Copy word for word, please, the lines of the entries below running from the one containing "Screen dimensions: 952x706" to the one containing "Click the Buscar search field", both ends included.

-- Opening Marker --

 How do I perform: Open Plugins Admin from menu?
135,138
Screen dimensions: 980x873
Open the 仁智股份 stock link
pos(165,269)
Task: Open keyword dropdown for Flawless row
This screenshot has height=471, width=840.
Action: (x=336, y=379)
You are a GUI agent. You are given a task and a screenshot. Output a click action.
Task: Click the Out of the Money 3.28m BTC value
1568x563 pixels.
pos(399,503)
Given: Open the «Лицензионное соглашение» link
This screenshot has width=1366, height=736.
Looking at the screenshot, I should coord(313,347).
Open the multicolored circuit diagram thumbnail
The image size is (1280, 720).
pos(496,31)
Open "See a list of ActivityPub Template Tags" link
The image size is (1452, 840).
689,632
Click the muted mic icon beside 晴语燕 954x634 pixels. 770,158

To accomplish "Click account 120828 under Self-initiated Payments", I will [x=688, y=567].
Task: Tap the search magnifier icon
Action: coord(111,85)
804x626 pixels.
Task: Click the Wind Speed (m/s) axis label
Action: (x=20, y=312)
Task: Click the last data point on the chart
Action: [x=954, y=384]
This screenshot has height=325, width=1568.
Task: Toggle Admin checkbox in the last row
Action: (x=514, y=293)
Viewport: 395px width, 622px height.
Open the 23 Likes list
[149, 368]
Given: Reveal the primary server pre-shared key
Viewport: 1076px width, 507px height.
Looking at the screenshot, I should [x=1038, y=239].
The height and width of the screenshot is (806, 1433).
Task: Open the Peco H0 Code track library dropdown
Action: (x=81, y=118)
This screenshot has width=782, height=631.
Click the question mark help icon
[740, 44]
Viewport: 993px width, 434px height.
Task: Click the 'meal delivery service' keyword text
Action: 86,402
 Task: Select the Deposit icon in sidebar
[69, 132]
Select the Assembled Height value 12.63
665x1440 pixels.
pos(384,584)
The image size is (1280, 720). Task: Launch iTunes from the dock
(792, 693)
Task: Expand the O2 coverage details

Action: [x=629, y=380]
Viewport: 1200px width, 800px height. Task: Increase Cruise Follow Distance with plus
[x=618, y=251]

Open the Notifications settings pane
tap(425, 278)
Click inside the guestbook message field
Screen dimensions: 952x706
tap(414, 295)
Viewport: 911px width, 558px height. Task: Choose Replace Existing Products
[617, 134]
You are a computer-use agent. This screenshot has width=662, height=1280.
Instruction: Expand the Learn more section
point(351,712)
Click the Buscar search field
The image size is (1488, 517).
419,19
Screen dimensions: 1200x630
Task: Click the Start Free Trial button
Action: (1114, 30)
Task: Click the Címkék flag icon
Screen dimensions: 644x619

-- Closing Marker --

RESPONSE BELOW:
Screen dimensions: 952x706
tap(414, 295)
Viewport: 911px width, 558px height. Task: Choose Replace Existing Products
[617, 134]
You are a computer-use agent. This screenshot has width=662, height=1280.
Instruction: Expand the Learn more section
point(351,712)
Click the Buscar search field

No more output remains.